» **GIVEN INSTRUCTION**: Please count how many lines of the items below contain the string "screenshot" with matching case, and reply with only that number.

» **DATASET RECORDS**:
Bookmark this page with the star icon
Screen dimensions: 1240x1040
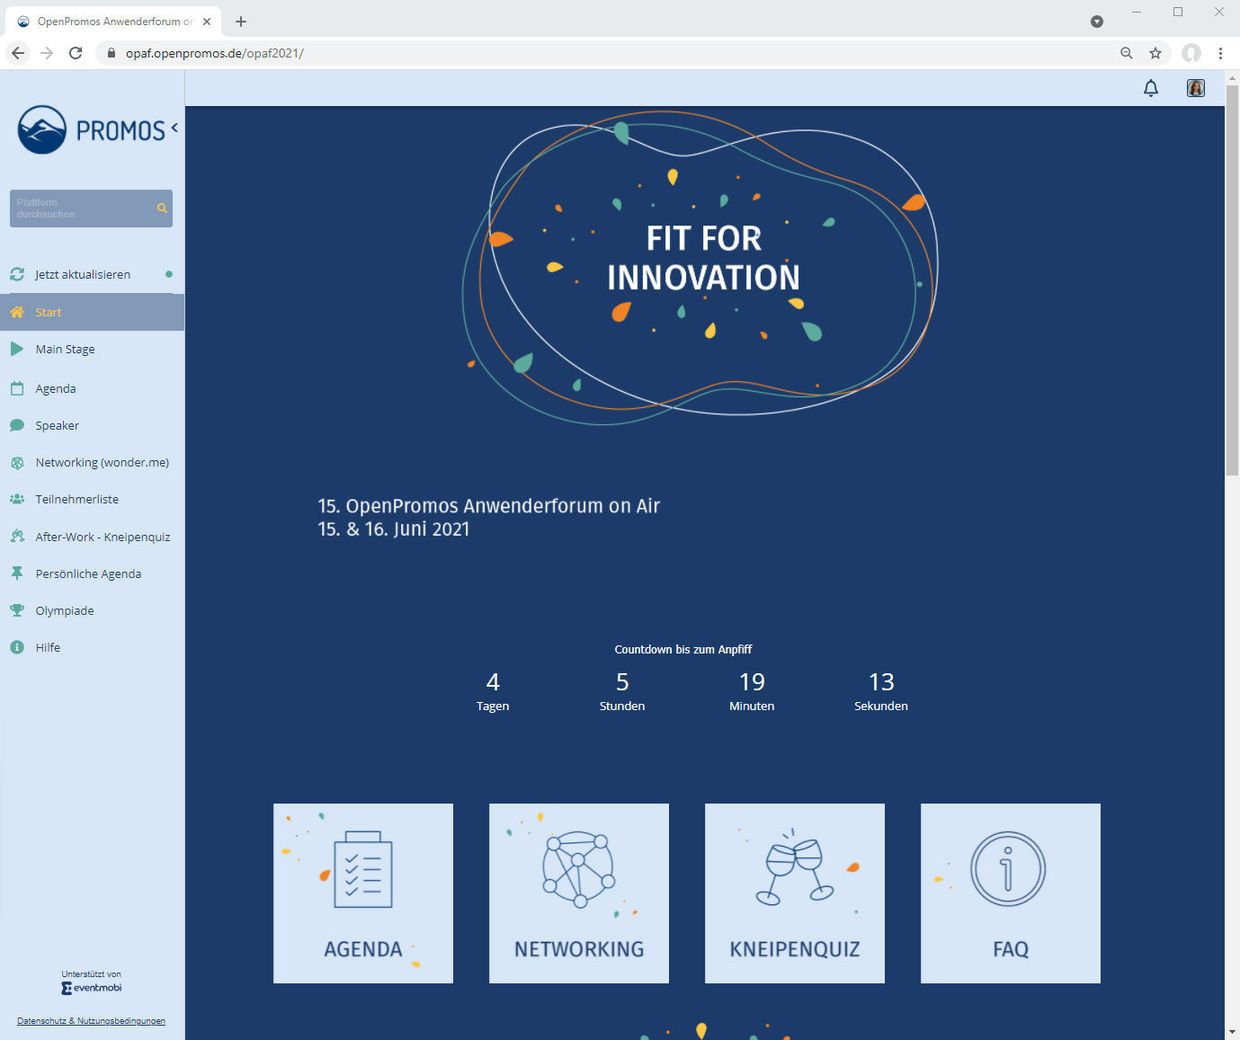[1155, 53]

...

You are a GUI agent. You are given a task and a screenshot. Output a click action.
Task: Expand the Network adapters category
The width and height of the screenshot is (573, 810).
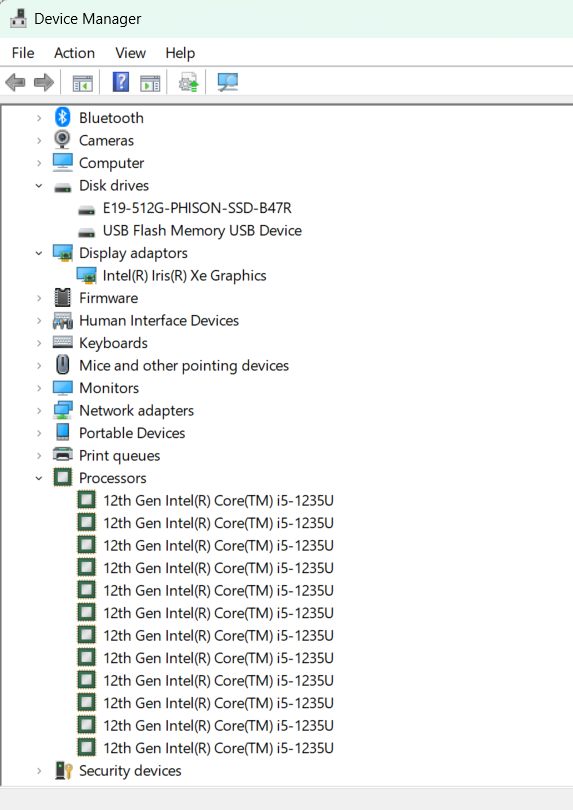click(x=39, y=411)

» **EXERCISE RESPONSE**: 2